The struggle has taken a toll on players as they constantly have to be aware of whether or not the system is working, she added. “We are the first ones who want to be football players but we’ve had to wrap our heads around the idea that that is not possible.”
Her remarks came one month after La Roja’s World Cup win was overshadowed by the unsolicited kiss planted on the footballer Jenni Hermoso by the country’s former football chief Luis Rubiales.
“What our colleague Jenni went through cannot be tolerated,” she said. “Football is a reflection of our society and we didn’t want to set a precedent by brushing aside a situation like this.”
The uproar over Rubiales’s behaviour laid bare the players’ longstanding fight for equality; a battle that took a fresh twist this week after 15 players from the World Cup-winning squad were called-up despite their decision to boycott the national team until changes are made to the federation leadership.
Hours of confusion followed as the players consulted on the potential consequences of continuing their boycott. Amid reports that the players could face fines of up to €30,000 (£26,000) or potentially be banned from appearing for their clubs, all of them turned up for the training camp.
“We didn’t want to come,” said Paredes. “We were forced to come. We came in anger, but we agreed to have meetings.”
As people across Spain and around the world rallied around the World Cup winners – hundreds turning up to cheer them on as the squad trained in eastern Spain – the government orchestrated a seven-hour marathon meeting between players, the federation and country’s high council for sports.
In the early hours of Wednesday, the government said that all but two of the 23 players who had been called up would end their boycott after the federation promised “immediate and profound changes”.

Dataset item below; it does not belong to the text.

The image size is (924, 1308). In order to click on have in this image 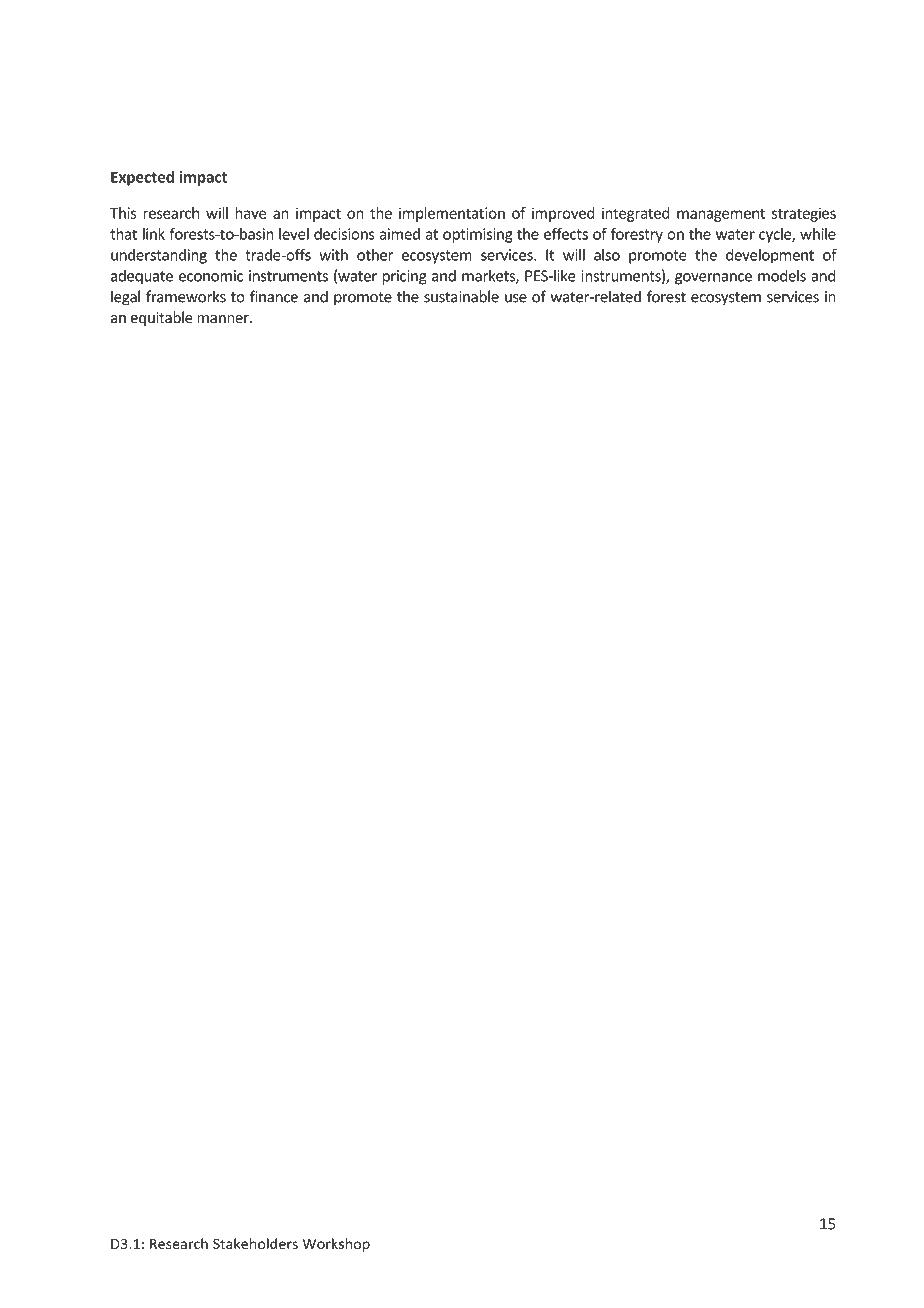, I will do `click(251, 213)`.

The meeting marked a turning point, said Paredes. “We made the decision to stay, not because we are comfortable with the situation and the way that we’ve been called-up but because we believe that this is what we have to do in order to move forward with the agreements,” she said.
The players’ decision was also prompted by concerns that the Under-23 team would have to be called up in their absence, she said. “It’s like passing a bomb on to people who might have less experience and it could get more complicated,” she said.

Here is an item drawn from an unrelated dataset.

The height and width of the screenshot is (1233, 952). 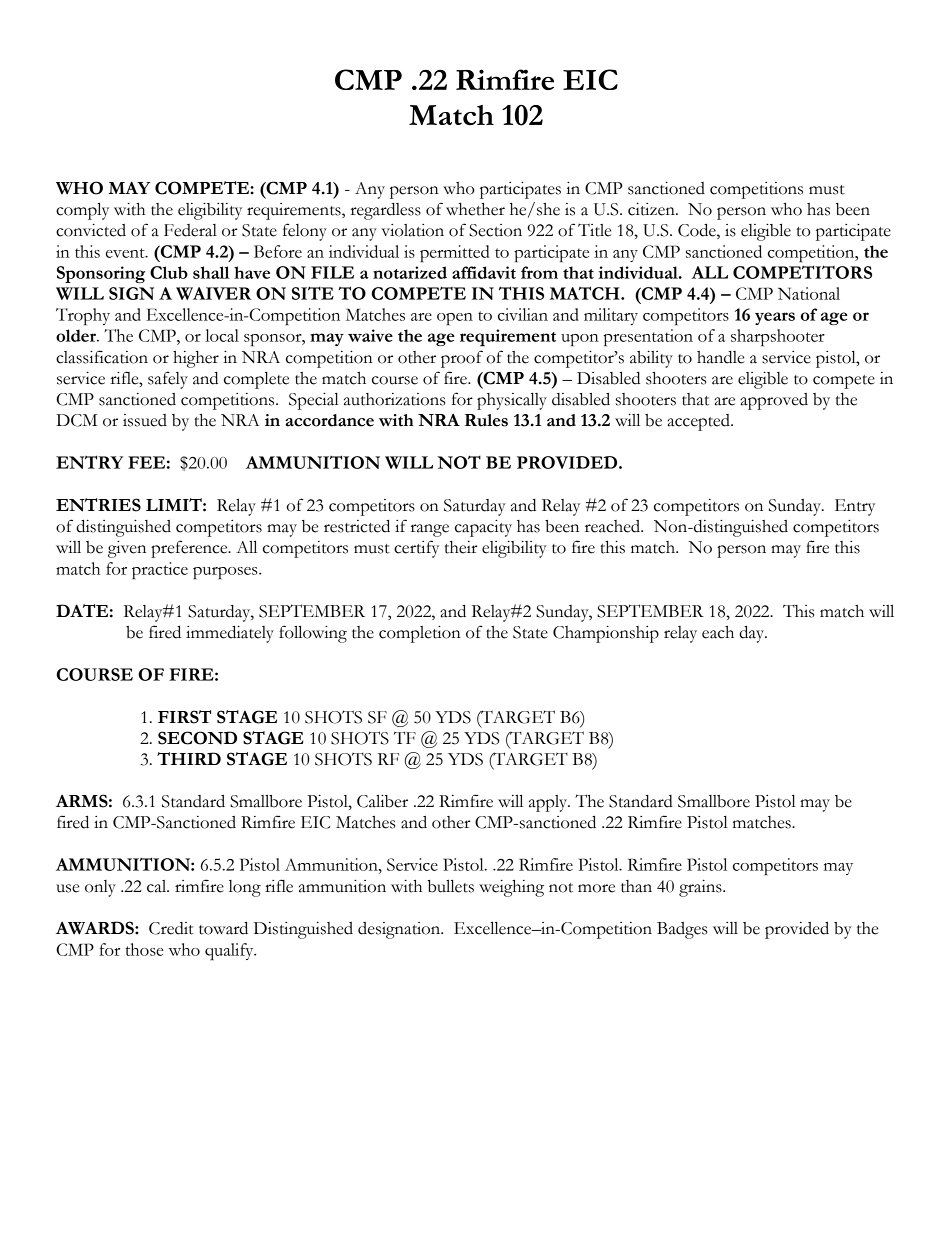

On Wednesday, hints of change began to appear at the federation; it said it had sacked its secretary general, Andreu Camps, and had united the men’s and women’s national teams into one brand.
Paredes described it as a start. “We’re tired, we understand that things are improving but there is still no light at the end of the tunnel,” she said. “We hope that this can be a turning point for people to look at, where women can raise their voice and say if something has happened, and we can eradicate these types of situations.”
Putellas was more upbeat, describing the meeting as a “before and after” for female football in Spain, and highlighting the creation of a joint commission made up of players, federation officials and government staff to oversee the changes.
“I truly believe that the agreement we reached after the meeting that lasted all night will make our sport, women’s sports in general and as a consequence, society at large better,” she added.
Minutes before the two players spoke, the new coach, Montse Tomé, addressed reporters alone, fending off questions about why she had called up the boycotting players. “I have to be professional and put out a call-up and we chose the ones we thought were the best,” she said.
Tomé, who has come under scrutiny amid Spanish media reports speculating that she is set to be fired, insisted that she had spoken with some of the players but not all of them before the call-up. “The intention was always to help, to listen, to understand the players,” she continued. “I don’t know if it was a lack of communication or a lack of time. These are things that are outside of sport.”